Conhece a autobiografia de Wenceslau
de Morais. Leu O Bon-Odori, livro que retrata as suas experiências na ilha de Tokushima, onde serviu como adido de Portugal, e morreu.
Fascina-a o minimalismo da
cultura Japonesa, que encontrou na cultura de bonsais, na construção de miniaturas de jardins dentro das casas tradicionais de madeira e biombos móveis; e nos haikai, os seus maiores expoentes.
Não tem espaço em casa, nem tempo, para cuidar de jardins minúsculos e bonsais. Falta-lhe a providencial paciência oriental - é incapaz
de se deter em minúcias estéticas que reproduzem com pequenos seixos, regatos
de água, montinhos de terra e verduras, paisagens japonesas do monte Fuji.
Quanto aos haikai, é diferente,
basta-lhe um papel, alguma inspiração – mesmo que má – para traduzir em apenas três versos, de dezassete sílabas (5 - 7 - 5) as impressões dos seus dias, segundo as estações do ano e as suas variações de humor. O haiku (singular de haikai) capta
um momento, uma essência: estrofes condensadas, simples e cristalinas.
Ela está longe de atingir a multiplicidade de sentimentos e imagens que um breve conjunto de palavras pode evocar; no entanto, tenta. Maravilha-a que, num poema tão curto, caiba tal enormidade de sentimentos.
Um dos seus livros favoritos é O Estreito Caminho Para o Longínquo Norte, de Matsuo Bashô (Bashô: Bananeira, em japonês). O relato de uma viagem pelo Japão medieval, pela ilha de Hokkaido, do século XVII. O viajante e autor descreve templos, pessoas, lendas dos sítios onde passa, paisagens, variações nas tonalidades de luz, o desabrochar das flores. Escreve os haikai como corolário das suas observações e reflexões.
Na impossibilidade de ir ao
Japão, Maria Madalena passeia pelo Porto,
inspirando-se em Bashô. Escreve frases simples e diretas, poéticas como
os haikai, adaptadas à realidade do que observa no dia-a-dia.

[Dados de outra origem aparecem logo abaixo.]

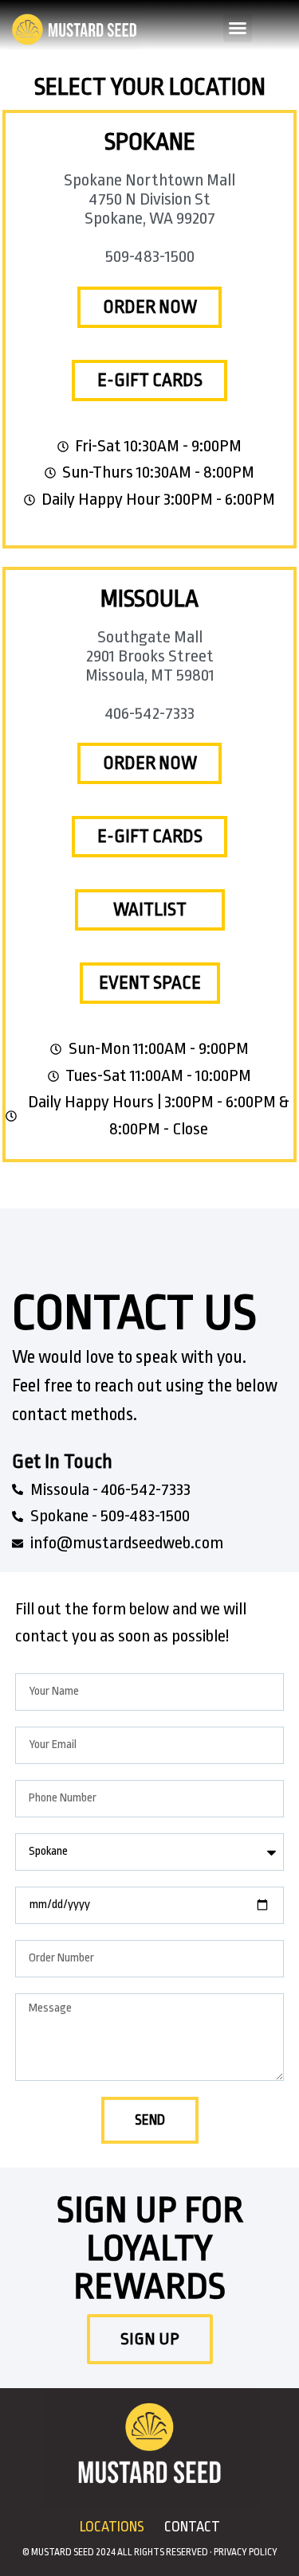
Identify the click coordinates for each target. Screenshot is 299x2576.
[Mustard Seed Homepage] (74, 28)
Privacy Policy (245, 2552)
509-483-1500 (150, 256)
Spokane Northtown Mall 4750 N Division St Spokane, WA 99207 (149, 199)
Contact (192, 2527)
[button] (237, 28)
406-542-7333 (150, 713)
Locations (112, 2527)
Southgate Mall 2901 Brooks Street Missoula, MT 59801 (149, 656)
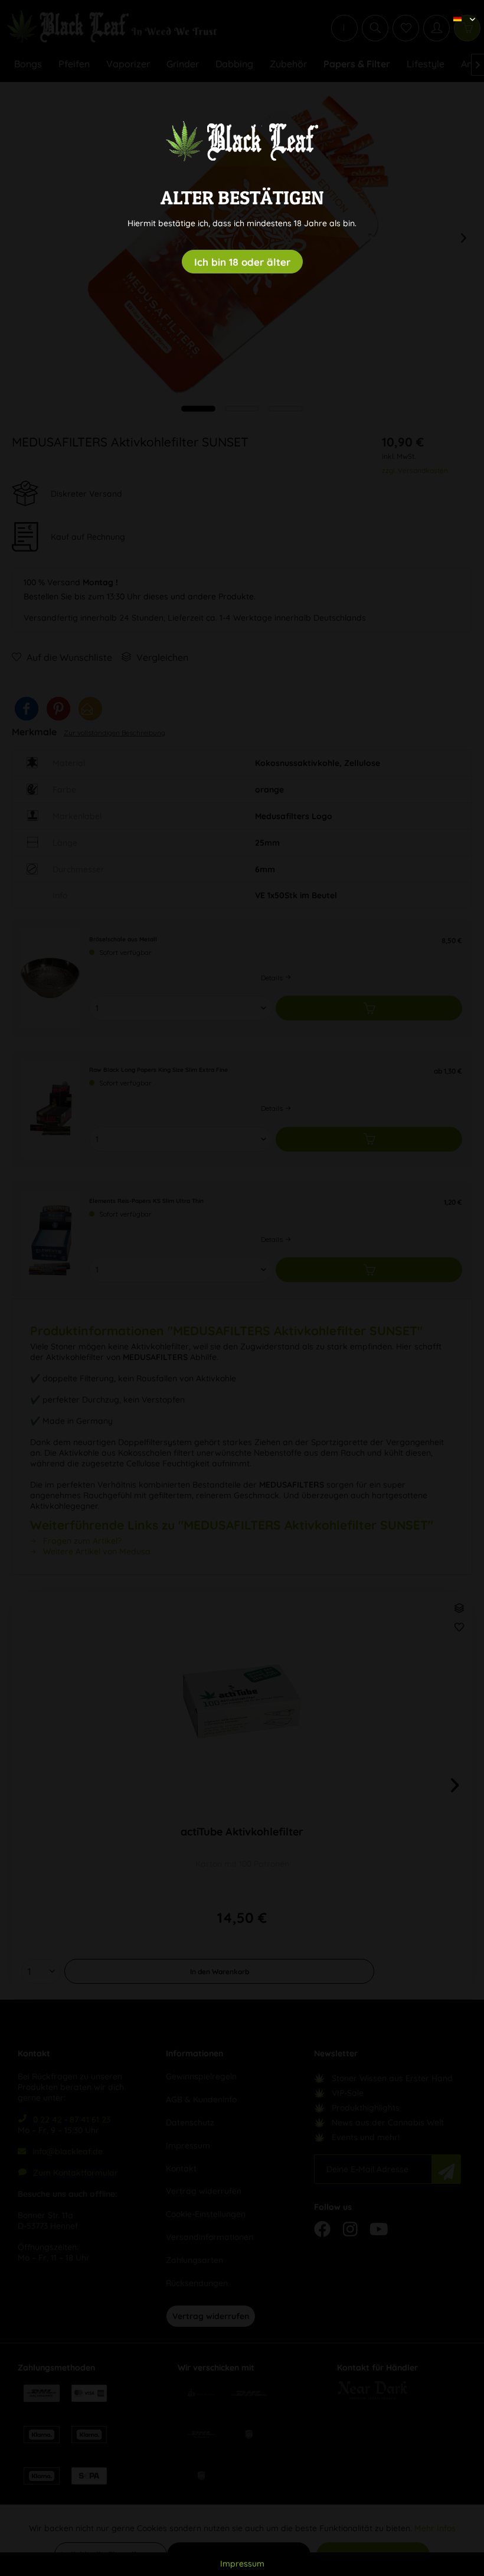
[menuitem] (459, 9)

Uma das frase que sublinhou no livro foi:
para viajar deveria bastar-nos o nosso corpo, mas as noites
reclamam um agasalho; a chuva, uma capa; o banho, um traje limpo; o pensamento,
tinta e uma pena.
Certo dia, ao subir a rua Júlio Dinis, reparou que o número dos sem-abrigo que dormem e vivem sob as arcadas e alpendres em tendas alinhadas nas entradas dos prédios, é cada vez maior.
Será que ainda sonham? Pensou.
Atravessou a rotunda da Boavista e, sem pensar muito no destino que as suas pernas lhe davam, chegou ao cemitério de Agramonte.
Teve uma epifania, um Haiku!
Os cemitérios
Estão
cheios
De sonhos
Estava inspirada. Almoçou, como
não podia deixar de ser, num restaurante Japonês ali perto. Os empregados de mesa eram todos brasileiros. O Sushiman, Paulista de origem Japonesa. Foi
servida por uma jovem, estudante de Química na FEUP, a viver em Portugal há poucos meses. No Brasil, não conseguia pagar as propinas, aqui é trabalhadora - estudante.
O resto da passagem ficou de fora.